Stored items

*** Begin section ***

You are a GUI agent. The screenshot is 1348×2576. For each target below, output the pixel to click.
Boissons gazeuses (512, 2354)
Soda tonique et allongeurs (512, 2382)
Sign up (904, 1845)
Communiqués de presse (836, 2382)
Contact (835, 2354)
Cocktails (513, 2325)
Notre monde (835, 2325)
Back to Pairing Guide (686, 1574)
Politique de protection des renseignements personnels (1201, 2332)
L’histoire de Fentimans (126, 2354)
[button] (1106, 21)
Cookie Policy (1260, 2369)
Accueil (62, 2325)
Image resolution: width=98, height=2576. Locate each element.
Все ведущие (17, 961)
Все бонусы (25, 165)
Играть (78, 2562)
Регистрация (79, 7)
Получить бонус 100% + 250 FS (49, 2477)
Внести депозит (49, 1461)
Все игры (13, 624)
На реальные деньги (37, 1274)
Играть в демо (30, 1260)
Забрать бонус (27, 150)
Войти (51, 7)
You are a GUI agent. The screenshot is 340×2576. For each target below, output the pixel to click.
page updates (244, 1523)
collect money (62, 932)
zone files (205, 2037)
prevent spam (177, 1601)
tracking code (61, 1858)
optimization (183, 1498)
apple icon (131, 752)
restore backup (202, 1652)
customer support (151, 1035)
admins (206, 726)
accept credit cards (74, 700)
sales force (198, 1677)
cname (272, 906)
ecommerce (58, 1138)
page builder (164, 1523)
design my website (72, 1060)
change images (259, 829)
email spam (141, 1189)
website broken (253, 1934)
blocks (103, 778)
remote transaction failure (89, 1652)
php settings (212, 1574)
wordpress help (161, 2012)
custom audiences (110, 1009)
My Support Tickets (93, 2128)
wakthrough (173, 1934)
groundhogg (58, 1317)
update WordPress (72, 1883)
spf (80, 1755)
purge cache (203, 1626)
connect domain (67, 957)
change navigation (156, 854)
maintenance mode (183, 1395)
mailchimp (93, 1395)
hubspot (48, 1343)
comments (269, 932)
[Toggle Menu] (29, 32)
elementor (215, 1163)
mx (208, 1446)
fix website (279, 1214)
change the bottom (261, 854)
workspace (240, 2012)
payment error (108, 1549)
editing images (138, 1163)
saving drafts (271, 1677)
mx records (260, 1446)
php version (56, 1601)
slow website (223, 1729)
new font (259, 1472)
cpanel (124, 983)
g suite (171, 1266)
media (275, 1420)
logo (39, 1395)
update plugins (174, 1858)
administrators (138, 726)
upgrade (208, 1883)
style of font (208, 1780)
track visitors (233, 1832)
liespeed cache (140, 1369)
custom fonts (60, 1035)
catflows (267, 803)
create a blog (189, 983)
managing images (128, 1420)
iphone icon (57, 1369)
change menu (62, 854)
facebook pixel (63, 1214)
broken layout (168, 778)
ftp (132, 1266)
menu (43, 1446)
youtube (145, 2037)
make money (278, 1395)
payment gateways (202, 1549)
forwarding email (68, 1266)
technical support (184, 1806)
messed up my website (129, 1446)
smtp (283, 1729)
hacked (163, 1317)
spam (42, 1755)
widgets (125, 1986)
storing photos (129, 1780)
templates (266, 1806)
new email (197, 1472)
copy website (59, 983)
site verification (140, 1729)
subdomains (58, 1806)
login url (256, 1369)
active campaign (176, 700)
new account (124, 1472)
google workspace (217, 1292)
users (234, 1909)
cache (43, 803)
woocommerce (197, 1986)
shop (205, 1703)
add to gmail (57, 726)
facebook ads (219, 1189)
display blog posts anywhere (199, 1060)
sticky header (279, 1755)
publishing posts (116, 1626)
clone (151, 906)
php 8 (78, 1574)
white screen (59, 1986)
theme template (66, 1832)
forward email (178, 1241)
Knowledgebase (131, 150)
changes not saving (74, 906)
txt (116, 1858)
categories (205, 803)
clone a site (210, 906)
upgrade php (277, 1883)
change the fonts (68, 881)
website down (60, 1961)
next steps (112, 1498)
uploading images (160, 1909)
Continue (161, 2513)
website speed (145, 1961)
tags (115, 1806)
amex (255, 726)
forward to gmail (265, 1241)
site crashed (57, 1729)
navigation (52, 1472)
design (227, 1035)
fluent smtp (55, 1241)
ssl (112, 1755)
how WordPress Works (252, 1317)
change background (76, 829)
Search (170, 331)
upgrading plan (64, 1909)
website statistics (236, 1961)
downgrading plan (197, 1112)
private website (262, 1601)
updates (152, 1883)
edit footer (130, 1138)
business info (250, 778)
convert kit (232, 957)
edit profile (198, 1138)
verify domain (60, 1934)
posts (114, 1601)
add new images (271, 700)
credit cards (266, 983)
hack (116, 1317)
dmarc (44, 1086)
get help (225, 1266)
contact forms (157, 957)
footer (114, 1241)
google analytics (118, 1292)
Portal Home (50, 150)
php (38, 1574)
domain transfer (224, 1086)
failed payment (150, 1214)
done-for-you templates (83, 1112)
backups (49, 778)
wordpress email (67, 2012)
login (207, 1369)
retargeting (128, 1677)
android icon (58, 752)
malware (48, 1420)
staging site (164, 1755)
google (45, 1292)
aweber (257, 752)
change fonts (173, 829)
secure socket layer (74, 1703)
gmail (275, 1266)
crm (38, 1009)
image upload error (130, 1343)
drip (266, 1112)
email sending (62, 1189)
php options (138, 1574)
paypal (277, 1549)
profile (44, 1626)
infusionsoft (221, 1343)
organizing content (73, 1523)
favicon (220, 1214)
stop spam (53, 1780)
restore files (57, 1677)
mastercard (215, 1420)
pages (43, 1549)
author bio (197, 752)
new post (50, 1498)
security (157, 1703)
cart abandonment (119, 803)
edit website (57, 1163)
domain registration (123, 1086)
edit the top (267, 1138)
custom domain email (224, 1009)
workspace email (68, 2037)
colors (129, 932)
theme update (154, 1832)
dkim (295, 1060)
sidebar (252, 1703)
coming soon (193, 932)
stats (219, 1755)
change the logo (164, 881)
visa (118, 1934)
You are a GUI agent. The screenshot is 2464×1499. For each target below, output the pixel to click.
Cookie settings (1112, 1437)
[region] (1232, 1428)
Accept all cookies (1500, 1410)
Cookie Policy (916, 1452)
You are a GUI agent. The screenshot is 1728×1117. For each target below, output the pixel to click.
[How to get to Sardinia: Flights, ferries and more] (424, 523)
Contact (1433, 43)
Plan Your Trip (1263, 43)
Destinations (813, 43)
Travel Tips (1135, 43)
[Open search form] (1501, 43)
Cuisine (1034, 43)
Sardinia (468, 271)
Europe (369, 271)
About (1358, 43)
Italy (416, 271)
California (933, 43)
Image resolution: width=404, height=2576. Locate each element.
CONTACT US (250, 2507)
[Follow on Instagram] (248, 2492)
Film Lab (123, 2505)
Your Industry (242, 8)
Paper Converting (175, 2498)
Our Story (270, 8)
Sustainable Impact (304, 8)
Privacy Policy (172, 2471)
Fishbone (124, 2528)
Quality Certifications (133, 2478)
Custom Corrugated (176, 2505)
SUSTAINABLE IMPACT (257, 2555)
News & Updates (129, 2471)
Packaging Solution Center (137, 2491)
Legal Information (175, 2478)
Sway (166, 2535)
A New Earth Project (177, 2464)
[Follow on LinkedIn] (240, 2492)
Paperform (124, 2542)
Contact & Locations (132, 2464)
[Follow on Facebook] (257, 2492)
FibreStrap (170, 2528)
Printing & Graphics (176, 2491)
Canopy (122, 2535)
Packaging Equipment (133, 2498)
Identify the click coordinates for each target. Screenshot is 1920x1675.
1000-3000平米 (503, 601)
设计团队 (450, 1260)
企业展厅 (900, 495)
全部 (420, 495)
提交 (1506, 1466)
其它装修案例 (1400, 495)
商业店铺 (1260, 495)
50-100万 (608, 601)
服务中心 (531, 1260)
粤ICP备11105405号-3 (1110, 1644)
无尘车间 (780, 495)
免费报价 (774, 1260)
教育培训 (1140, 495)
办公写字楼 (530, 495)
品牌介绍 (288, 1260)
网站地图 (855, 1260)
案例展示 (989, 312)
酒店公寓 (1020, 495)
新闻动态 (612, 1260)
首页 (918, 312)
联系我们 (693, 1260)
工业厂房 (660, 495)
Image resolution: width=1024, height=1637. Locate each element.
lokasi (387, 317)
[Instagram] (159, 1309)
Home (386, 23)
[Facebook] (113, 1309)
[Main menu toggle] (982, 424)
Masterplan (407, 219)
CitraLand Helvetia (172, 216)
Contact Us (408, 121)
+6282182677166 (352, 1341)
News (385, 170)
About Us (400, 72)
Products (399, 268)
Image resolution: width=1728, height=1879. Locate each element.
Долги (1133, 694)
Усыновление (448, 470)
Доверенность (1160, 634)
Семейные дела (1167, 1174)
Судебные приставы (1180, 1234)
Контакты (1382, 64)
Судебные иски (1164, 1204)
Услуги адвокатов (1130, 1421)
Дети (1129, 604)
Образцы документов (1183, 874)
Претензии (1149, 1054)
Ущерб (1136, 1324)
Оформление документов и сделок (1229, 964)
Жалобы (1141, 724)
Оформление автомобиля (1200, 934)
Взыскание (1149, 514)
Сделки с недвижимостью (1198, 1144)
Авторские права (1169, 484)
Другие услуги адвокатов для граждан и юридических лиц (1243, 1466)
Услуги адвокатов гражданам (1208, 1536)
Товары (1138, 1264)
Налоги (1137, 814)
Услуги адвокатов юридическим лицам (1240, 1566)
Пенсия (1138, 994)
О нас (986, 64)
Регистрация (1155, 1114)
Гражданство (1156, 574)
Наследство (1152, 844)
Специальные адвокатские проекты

*** End section ***

→ Action item:
The line with "Услуги адвокатов юридическим", the last line of the data above, and every line between them should be duplicated exactly, with nothing else.

→ The answer:
Услуги адвокатов юридическим лицам (1240, 1566)
Пенсия (1138, 994)
О нас (986, 64)
Регистрация (1155, 1114)
Гражданство (1156, 574)
Наследство (1152, 844)
Специальные адвокатские проекты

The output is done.